His eyes brightened, as I’d known they would. He turned the abalone over several times and ran his fingers along the leather.

 

It was nothing, really. The children could have made it. Abalone shells come equipped with breathing holes, so she’d needed to do nothing more than thread the leather through one of them and tie a knot. What had impressed me was that she’d given it to me.

 

But Oskar was curious about the object itself. “What is it used for, I wonder. Is it spiritual or practical?”

 

“Isn’t it just a necklace?” I reached to take it back. He ignored my hand.

 

“I doubt it. It may not be meant to be worn around the neck.” He frowned. “Give me your notebook.”

 

I passed him my catalog-in-progress. He flipped haphazardly through the pages until he found a clean one.

 

“I’ll need a pencil as well.” He was impatient to begin. “Get me a ruler from the workshop, would you?”

 

I obliged him in this, too, wondering what information he might glean.
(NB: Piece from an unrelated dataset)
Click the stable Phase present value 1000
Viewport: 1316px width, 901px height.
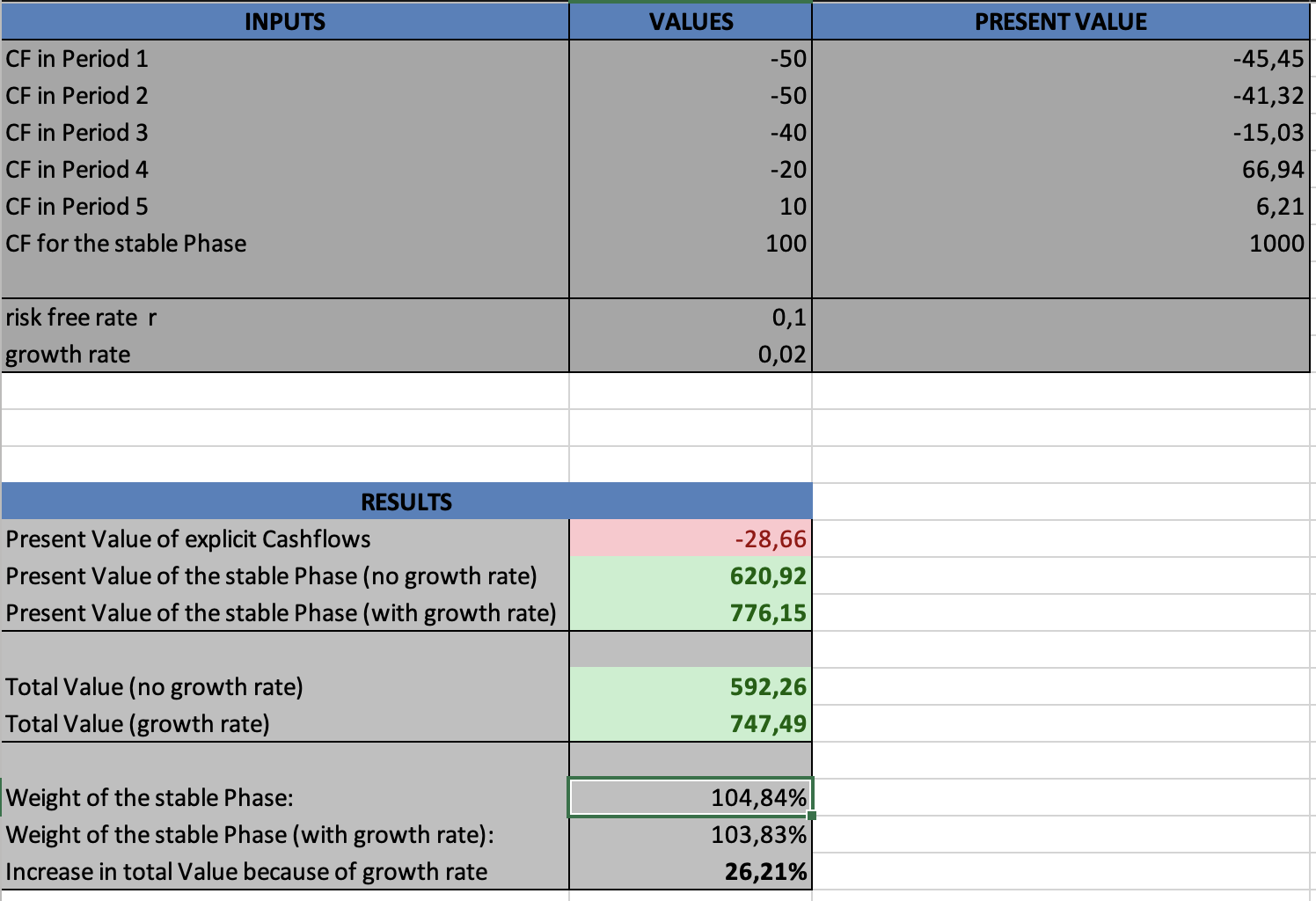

What I saw as a token from one woman to another, he perceived as an artifact that might reveal a sliver of humankind’s very nature.

 

While I looked on, Oskar measured, weighed, described, and traced; he noted that one edge had some dirt clinging to it and another appeared worn. In the end, however, his rendition of the thing on paper didn’t much resemble the actual object.

 

“Here,” I said. “Let me draw it.” I couldn’t capture the iridescence of the abalone, but my sketch recorded the correct shape and size and the relative roughness and smoothness of the surfaces. In other words, I drew a convincing picture of a shell on a string.

 

“Do we know anything more?” I asked, returning to the bedroom sometime later with the dinner I’d reheated. He’d apparently finished his examination, and the pendant hung from one of the knobs at the head of the bed.

 

“I suppose not.” He shrugged. “It’s just one piece, completely out of context. We need a much fuller picture if we’re going to make anything of it.”